Dakota Trails - North Dakota Outdoor Sports

Report Feral Pig Sightings

The North Dakota Game and Fish Department reminds hunters who might come across feral swine this fall that hunting and trapping them is illegal.

 

Casey Anderson, assistant chief of wildlife for Game and Fish, said while it is uncommon to come across feral swine in North Dakota, it can happen.

 

“Feral swine have been documented a number of times in the state over the last decade,” Anderson said. “It is possible for a hunter to come across one, and it is important to know you can’t hunt or trap them.

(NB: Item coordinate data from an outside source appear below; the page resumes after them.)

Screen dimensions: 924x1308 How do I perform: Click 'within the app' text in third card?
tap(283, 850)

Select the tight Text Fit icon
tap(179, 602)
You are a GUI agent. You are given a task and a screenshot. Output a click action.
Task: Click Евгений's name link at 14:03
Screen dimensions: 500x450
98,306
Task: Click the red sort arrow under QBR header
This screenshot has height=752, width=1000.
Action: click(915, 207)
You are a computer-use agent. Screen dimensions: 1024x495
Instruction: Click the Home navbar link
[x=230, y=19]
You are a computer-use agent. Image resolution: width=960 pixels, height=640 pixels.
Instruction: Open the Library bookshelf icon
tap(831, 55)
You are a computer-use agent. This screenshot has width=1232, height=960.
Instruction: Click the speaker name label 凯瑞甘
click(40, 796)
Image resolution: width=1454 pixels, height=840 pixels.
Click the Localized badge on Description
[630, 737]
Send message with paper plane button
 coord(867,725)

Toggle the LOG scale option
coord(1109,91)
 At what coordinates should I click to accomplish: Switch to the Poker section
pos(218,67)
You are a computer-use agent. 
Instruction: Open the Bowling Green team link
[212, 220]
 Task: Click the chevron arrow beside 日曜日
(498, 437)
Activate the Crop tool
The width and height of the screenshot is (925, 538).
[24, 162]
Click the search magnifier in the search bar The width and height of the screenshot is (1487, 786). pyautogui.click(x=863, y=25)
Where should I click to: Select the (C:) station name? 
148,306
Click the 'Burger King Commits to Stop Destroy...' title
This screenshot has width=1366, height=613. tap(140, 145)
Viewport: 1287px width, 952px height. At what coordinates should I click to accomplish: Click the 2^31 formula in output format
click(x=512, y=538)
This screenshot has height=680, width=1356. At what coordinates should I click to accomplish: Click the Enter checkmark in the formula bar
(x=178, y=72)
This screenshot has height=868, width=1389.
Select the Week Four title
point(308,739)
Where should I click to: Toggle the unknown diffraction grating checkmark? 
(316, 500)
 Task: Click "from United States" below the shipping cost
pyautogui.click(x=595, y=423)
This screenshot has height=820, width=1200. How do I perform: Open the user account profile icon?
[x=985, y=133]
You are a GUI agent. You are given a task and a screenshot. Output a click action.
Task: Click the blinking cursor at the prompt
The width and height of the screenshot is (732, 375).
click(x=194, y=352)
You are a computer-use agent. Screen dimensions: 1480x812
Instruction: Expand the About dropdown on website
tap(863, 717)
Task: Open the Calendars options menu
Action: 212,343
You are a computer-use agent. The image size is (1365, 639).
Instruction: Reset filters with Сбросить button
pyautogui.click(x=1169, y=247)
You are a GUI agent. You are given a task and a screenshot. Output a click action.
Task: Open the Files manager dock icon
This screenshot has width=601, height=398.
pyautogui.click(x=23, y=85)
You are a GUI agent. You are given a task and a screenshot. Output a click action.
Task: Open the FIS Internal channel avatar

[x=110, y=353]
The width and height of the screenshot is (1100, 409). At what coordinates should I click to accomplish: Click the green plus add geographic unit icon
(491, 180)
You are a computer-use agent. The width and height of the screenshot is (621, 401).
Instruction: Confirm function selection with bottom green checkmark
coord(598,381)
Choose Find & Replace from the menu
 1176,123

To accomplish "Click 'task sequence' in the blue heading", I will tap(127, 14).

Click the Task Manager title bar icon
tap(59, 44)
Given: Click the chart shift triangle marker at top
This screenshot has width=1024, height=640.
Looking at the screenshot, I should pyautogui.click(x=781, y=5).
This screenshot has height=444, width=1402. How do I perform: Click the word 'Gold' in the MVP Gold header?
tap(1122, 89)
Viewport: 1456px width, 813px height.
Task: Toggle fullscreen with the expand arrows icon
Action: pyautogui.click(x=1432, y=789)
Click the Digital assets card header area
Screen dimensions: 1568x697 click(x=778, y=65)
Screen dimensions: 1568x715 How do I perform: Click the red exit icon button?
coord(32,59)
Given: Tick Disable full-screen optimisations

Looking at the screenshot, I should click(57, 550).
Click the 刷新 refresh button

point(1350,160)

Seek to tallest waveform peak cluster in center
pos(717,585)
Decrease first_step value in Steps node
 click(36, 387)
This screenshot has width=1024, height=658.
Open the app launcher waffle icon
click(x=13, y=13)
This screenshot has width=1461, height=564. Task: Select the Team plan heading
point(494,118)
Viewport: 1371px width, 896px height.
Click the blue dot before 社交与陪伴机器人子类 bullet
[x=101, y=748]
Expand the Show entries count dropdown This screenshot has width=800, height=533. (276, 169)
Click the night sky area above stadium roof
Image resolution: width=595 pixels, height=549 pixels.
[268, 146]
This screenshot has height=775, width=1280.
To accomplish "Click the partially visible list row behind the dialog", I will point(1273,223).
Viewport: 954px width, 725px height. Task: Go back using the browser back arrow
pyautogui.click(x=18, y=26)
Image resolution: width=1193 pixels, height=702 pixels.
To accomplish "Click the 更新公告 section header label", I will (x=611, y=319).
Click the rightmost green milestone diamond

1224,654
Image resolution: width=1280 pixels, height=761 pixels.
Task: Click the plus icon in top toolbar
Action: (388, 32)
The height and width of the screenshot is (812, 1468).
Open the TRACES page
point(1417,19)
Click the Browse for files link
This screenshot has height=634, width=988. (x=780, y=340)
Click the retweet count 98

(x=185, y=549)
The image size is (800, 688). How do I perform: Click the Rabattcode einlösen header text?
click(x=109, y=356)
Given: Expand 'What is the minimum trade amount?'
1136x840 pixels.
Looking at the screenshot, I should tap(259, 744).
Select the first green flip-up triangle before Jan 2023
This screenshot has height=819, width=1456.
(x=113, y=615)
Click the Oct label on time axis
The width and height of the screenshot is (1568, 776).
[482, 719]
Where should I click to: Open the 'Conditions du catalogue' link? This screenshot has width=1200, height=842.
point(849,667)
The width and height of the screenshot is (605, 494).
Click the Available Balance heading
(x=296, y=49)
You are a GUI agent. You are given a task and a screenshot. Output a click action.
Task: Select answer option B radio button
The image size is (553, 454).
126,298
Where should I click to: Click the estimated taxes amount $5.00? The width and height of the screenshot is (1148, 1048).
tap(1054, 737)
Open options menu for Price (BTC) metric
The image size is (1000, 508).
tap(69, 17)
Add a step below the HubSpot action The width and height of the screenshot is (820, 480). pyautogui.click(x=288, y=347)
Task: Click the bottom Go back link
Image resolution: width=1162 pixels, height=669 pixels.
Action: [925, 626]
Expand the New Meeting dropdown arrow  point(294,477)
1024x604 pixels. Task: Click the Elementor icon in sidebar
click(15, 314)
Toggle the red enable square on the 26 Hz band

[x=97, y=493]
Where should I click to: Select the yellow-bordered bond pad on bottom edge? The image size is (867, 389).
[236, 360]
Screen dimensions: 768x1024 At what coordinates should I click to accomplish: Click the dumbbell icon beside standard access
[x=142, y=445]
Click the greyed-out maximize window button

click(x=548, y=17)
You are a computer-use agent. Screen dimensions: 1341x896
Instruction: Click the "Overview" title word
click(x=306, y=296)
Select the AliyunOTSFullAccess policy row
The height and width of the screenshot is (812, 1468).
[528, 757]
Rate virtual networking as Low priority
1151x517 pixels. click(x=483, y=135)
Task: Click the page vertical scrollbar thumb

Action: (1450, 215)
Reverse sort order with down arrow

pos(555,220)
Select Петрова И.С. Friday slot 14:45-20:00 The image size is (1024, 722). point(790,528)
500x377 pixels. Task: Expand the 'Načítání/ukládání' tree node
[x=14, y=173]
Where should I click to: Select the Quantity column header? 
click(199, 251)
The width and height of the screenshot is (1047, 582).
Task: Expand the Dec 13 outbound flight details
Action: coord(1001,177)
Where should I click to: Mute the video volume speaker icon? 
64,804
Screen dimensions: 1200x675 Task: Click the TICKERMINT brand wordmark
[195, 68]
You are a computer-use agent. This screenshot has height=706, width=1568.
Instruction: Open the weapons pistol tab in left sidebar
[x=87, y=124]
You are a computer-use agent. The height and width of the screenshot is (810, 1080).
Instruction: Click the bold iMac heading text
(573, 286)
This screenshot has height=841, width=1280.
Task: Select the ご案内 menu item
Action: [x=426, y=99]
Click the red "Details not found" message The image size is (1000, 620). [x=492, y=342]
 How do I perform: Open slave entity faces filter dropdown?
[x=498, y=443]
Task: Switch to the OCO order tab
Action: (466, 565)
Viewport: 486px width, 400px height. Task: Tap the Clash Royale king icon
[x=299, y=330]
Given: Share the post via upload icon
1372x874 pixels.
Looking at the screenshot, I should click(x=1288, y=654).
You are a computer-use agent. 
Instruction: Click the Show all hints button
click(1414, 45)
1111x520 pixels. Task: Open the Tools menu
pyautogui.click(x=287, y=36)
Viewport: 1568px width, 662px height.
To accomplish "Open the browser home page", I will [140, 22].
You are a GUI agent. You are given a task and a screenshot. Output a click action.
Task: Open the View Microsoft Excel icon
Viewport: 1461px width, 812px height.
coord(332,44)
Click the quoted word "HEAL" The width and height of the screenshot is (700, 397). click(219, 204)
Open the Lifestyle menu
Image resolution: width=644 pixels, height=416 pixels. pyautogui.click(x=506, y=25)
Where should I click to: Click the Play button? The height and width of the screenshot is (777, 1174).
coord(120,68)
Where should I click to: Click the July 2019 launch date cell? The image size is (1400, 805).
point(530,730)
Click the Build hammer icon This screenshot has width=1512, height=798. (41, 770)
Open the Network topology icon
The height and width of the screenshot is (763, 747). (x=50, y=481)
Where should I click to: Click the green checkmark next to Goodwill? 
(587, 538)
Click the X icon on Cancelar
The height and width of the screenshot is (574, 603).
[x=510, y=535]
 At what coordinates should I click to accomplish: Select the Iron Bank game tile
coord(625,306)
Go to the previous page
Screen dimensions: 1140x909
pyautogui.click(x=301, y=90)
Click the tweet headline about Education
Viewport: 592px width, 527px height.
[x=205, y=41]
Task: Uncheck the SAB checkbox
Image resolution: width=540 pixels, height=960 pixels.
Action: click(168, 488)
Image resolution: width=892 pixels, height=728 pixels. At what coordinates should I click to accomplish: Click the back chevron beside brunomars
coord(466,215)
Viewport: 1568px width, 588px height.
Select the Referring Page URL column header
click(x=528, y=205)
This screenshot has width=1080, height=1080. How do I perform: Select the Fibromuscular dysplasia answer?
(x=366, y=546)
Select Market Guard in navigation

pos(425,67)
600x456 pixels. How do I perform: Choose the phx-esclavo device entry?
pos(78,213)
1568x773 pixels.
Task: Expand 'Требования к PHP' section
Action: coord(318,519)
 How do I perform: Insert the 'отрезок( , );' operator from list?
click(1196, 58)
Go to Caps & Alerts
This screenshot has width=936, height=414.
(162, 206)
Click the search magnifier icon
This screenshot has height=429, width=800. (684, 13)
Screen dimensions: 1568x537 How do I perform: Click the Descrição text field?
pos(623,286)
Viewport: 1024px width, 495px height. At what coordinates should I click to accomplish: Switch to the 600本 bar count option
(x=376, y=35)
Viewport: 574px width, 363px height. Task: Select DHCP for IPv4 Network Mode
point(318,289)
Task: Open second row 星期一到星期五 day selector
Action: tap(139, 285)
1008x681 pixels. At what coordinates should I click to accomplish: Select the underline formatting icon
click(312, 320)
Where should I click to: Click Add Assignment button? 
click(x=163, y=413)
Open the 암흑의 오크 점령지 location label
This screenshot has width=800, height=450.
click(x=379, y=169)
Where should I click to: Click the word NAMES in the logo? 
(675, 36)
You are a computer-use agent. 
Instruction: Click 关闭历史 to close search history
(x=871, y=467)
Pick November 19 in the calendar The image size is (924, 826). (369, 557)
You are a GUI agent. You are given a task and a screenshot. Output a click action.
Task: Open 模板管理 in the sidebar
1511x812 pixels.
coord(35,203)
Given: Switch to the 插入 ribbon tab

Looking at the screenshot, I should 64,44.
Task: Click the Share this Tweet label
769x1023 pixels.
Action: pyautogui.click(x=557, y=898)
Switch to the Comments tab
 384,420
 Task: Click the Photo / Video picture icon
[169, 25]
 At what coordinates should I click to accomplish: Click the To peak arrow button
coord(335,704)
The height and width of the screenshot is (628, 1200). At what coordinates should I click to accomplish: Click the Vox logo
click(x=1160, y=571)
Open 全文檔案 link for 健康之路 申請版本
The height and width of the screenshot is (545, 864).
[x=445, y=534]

Instead, the State Board of Animal Health must be contacted immediately.”

 

A landowner may eliminate feral swine on his or her land if they pose an immediate threat, however it is preferable if all feral swine are removed by the state/federal feral swine task force so that samples can be collected for disease surveillance purposes. If a landowner must remove feral swine because of an immediate threat, the BOAH must be contacted within 24 hours, and the landowner should follow any instructions given by the board regarding the handling, preservation and disposal of the carcass.

 

Anyone who observes or suspects the presence of feral swine should call the BOAH at 701-328-2655, Game and Fish Department at 701-328-6300, or USDA Wildlife Services at 701-355-3300.

 

Feral pigs cause millions of dollars of damages to property, crops and wildlife habitat across the nation each year. They also can spread a number of diseases and parasites. It is very hard to eradicate feral pigs once they’ve become established in an area. Two separate bands were removed from North Dakota in 2007. Since then, there have been occasional reports of feral pigs in several areas of the state. While it is illegal to shoot or trap these pigs, if you happen to observe one when you’re out hunting, please report the sighting to one of the agencies below as soon as possible.

 

Note: Landowners may eliminate feral pigs on their land if the pigs pose an immediate threat to livestock or property. See https://www.nd.gov/ndda/animal-health/feral-swine for more information.

 

Report sightings to:

- State Board of Animal Health at 701-328-2655

- Game and Fish Department at 701-328-6300

- USDA Wildlife Services at 701-355-3300.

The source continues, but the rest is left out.